• **WORK INSTRUCTION**:
Copy every record word for word.

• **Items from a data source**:
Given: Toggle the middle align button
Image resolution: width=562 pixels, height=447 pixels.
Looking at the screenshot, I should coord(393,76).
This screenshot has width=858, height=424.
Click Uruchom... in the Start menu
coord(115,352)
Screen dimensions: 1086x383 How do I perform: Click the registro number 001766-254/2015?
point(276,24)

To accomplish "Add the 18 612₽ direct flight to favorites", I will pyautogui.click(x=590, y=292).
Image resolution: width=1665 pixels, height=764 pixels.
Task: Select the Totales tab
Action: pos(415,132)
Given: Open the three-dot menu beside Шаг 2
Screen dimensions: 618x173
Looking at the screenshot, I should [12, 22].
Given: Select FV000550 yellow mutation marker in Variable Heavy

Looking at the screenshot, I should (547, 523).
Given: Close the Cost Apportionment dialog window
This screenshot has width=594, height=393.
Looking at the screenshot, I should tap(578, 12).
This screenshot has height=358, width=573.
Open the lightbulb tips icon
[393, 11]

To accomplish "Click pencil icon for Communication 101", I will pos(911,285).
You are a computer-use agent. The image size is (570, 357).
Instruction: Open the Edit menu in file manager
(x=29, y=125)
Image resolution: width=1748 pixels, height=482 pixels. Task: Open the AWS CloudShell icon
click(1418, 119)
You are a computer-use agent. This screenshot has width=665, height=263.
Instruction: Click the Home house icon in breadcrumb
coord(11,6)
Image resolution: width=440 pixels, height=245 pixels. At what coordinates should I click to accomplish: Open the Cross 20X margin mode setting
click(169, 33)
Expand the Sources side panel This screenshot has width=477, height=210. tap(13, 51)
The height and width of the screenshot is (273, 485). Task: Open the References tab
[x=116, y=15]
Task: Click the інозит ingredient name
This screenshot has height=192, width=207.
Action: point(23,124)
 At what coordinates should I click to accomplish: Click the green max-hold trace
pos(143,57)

• **WRITTEN RESPONSE**:
Given: Toggle the middle align button
Image resolution: width=562 pixels, height=447 pixels.
Looking at the screenshot, I should coord(393,76).
This screenshot has width=858, height=424.
Click Uruchom... in the Start menu
coord(115,352)
Screen dimensions: 1086x383 How do I perform: Click the registro number 001766-254/2015?
point(276,24)

To accomplish "Add the 18 612₽ direct flight to favorites", I will pyautogui.click(x=590, y=292).
Image resolution: width=1665 pixels, height=764 pixels.
Task: Select the Totales tab
Action: pos(415,132)
Given: Open the three-dot menu beside Шаг 2
Screen dimensions: 618x173
Looking at the screenshot, I should [12, 22].
Given: Select FV000550 yellow mutation marker in Variable Heavy

Looking at the screenshot, I should (547, 523).
Given: Close the Cost Apportionment dialog window
This screenshot has width=594, height=393.
Looking at the screenshot, I should tap(578, 12).
This screenshot has height=358, width=573.
Open the lightbulb tips icon
[393, 11]

To accomplish "Click pencil icon for Communication 101", I will pos(911,285).
You are a computer-use agent. The image size is (570, 357).
Instruction: Open the Edit menu in file manager
(x=29, y=125)
Image resolution: width=1748 pixels, height=482 pixels. Task: Open the AWS CloudShell icon
click(1418, 119)
You are a computer-use agent. This screenshot has width=665, height=263.
Instruction: Click the Home house icon in breadcrumb
coord(11,6)
Image resolution: width=440 pixels, height=245 pixels. At what coordinates should I click to accomplish: Open the Cross 20X margin mode setting
click(169, 33)
Expand the Sources side panel This screenshot has width=477, height=210. tap(13, 51)
The height and width of the screenshot is (273, 485). Task: Open the References tab
[x=116, y=15]
Task: Click the інозит ingredient name
This screenshot has height=192, width=207.
Action: point(23,124)
 At what coordinates should I click to accomplish: Click the green max-hold trace
pos(143,57)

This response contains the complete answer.